● What you need to do: When a line in the data below includes "computer", pick it out and copy it.
* * * *
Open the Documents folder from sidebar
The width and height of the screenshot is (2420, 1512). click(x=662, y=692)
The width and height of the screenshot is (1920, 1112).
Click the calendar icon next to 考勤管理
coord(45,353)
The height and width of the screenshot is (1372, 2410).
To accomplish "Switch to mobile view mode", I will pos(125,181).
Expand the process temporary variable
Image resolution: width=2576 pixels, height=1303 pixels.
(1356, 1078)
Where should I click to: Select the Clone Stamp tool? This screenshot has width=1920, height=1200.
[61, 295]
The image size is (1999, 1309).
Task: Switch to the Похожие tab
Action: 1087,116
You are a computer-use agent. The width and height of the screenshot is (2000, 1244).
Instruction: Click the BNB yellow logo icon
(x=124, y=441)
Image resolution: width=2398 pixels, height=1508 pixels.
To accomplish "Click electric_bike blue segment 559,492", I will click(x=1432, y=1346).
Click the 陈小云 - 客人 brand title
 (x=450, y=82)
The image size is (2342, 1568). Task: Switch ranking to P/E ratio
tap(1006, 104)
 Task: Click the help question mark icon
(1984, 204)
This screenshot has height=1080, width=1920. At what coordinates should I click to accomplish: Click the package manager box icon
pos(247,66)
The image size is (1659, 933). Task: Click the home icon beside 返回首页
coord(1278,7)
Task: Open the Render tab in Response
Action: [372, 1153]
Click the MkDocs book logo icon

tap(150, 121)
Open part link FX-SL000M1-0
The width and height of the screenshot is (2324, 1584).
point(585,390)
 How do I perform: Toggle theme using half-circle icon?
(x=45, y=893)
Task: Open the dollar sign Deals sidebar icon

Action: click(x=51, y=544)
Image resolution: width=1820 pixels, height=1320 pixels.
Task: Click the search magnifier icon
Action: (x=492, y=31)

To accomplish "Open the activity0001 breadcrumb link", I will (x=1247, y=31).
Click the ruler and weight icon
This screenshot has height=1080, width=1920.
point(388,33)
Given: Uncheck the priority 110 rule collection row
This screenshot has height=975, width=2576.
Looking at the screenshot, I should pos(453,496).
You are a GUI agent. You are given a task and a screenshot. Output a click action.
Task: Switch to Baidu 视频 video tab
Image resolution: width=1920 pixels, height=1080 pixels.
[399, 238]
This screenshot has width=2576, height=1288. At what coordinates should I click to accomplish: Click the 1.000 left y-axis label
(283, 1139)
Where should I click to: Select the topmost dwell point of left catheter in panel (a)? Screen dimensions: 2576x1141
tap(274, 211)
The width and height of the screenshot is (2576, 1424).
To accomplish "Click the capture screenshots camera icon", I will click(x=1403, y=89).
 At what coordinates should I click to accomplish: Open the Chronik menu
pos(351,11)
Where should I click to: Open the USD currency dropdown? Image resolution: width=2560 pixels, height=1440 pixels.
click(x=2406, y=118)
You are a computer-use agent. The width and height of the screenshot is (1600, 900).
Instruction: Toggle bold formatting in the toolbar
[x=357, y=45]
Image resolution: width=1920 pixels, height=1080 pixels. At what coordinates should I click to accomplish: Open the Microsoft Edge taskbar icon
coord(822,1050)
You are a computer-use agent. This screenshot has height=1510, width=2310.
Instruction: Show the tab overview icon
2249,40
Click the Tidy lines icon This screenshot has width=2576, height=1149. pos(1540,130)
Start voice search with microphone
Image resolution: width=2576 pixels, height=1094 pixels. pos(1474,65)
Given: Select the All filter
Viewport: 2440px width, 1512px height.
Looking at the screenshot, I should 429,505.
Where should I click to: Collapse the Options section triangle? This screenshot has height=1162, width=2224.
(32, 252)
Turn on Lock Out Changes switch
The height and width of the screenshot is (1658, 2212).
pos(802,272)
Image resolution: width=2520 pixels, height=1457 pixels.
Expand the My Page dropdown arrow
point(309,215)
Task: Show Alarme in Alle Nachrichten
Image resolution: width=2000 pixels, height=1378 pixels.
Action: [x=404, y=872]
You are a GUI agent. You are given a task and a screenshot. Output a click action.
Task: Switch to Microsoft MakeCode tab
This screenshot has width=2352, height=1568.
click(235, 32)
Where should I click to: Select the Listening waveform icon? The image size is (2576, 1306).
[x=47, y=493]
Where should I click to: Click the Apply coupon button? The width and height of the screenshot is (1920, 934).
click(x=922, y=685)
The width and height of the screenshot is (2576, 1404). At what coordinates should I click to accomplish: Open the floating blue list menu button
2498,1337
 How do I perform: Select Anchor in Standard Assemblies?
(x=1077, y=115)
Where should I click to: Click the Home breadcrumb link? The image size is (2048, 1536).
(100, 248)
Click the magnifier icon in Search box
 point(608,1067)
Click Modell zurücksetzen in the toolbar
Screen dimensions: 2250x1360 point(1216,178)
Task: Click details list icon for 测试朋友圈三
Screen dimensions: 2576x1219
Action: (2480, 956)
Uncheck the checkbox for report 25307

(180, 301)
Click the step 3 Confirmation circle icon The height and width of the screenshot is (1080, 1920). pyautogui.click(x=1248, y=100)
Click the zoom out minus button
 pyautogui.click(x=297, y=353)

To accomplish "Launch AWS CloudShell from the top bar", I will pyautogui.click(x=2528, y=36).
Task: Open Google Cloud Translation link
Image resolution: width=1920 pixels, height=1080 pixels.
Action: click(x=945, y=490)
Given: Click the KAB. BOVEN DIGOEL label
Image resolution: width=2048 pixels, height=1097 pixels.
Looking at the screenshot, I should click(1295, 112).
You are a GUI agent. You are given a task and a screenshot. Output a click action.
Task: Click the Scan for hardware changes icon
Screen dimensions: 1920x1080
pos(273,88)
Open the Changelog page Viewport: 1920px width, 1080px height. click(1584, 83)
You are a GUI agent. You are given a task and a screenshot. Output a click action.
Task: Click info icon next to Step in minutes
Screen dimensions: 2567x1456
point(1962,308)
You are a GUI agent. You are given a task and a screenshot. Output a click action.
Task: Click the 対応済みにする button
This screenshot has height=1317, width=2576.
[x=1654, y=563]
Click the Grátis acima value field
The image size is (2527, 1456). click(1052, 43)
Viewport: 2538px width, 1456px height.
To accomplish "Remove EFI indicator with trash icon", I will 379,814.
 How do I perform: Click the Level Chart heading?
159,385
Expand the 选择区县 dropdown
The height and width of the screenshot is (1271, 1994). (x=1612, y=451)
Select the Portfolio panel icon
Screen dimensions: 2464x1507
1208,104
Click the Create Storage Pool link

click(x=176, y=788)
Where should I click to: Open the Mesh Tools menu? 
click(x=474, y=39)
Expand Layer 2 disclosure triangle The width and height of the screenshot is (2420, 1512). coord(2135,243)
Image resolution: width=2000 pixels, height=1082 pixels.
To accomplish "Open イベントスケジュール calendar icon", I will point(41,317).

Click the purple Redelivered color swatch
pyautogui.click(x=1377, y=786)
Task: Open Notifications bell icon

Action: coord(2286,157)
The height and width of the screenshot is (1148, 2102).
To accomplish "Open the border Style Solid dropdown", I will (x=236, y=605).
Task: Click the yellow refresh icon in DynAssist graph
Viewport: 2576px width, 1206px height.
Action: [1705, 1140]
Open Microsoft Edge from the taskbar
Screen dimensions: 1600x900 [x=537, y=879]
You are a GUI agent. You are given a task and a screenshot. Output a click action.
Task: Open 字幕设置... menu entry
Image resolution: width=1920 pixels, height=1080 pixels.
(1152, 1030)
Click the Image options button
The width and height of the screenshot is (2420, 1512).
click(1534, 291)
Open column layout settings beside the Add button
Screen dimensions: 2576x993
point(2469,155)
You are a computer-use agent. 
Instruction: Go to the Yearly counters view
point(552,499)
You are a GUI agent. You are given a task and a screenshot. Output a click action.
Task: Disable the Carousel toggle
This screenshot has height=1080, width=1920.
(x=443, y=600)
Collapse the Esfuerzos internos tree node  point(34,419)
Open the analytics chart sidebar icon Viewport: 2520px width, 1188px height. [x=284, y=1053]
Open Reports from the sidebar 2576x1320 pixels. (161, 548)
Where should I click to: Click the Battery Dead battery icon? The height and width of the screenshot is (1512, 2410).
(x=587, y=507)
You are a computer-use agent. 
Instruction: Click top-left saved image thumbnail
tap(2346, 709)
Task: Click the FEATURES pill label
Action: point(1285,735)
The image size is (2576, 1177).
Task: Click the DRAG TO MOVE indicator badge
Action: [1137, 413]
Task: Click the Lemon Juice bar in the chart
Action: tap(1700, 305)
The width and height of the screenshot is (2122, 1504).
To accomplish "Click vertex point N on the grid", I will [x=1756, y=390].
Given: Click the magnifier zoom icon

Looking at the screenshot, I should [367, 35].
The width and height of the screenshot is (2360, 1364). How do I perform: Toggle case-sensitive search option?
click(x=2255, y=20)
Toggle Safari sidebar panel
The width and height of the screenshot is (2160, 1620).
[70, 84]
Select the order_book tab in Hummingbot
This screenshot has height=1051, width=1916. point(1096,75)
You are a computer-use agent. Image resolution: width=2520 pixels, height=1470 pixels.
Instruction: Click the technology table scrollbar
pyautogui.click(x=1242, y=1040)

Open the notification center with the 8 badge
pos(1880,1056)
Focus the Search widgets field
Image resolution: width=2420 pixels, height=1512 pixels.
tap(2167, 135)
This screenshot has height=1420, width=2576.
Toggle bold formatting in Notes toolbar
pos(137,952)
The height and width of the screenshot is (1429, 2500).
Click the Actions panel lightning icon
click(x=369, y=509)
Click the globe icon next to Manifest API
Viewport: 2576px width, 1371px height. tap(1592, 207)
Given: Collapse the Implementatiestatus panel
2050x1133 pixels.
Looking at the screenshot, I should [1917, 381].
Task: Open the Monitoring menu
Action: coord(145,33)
* * * *
● Task result:
You are a computer-use agent. The width and height of the screenshot is (2000, 1244).
You are a computer-use agent. The width and height of the screenshot is (1600, 900).
You are a computer-use agent. This screenshot has height=1510, width=2310.
You are a computer-use agent. 
You are a computer-use agent. 
You are a computer-use agent. Image resolution: width=2520 pixels, height=1470 pixels.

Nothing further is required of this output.